How can I design my R code to continue to the next URL if it encounters an error? I've tried using the try function but that doesn't seem to work for this scenario.

library(XML)
df <- data.frame(URL=c("http://www.google.com/", "http://www.ask.com/", "http://www.bing.com/"))

for (i in 1:nrow(df))  {

    URL <- df$URL[i]
        # Exception handling
        Test <- try(htmlTreeParse(URL, useInternalNodes = TRUE), silent = TRUE)
        if(inherits(Test, "try-error")) next
    HTML <- htmlTreeParse(URL, useInternalNodes = TRUE)
    Result <- xpathSApply(HTML, "//li", xmlValue)
    print(URL)
    print(Result[1])
}

Let's assume that the URL to be scraped is accessible at this step:

Test <- try(htmlTreeParse(URL, useInternalNodes = TRUE), silent = TRUE)
if(inherits(Test, "try-error")) next

But then the URL stops working just before this step:

HTML <- htmlTreeParse(URL, useInternalNodes = TRUE)

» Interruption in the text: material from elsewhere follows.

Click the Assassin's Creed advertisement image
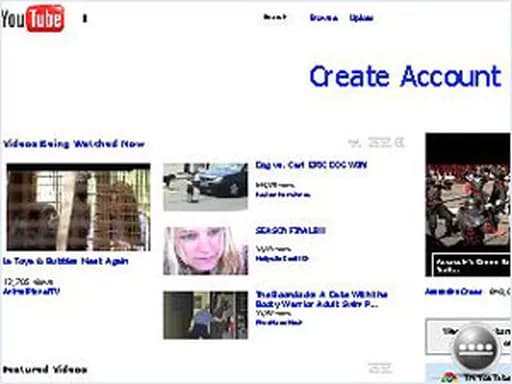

Then htmlTreeParse won't work, R will throw up a warning/error, and my for loop will break. I want the for loop to continue to the next URL to be scraped - how can I accomplish this?

Thanks

Foi útil?

Solução

Try this:

library(XML)
library(httr)
df <- c("http://www.google.com/", "http://www.ask.com/", "http://www.bing.com/")
for (i in 1:length(df))  {  
  URL <- df[i]
  response <- GET(URL)
  if (response$status_code != 200) next
  HTML <- htmlTreeParse(content(response,type="text"),useInternalNodes=T)
  Result <- xpathSApply(HTML, "//li", xmlValue)
  if (length(Result) == 0) next
  print(URL)
  print(Result[1])
}
# [1] "http://www.ask.com/"
# [1] "\n          \n              Answers          \n        "
# [1] "http://www.bing.com/"
# [1] "Images"

So there are potentially (at least) two things going on here: the http request fails, or there are no <li> tags in the response. This uses GET(...) in the httr package to return the whole response and check the status code. It also checks for absence of <li> tags.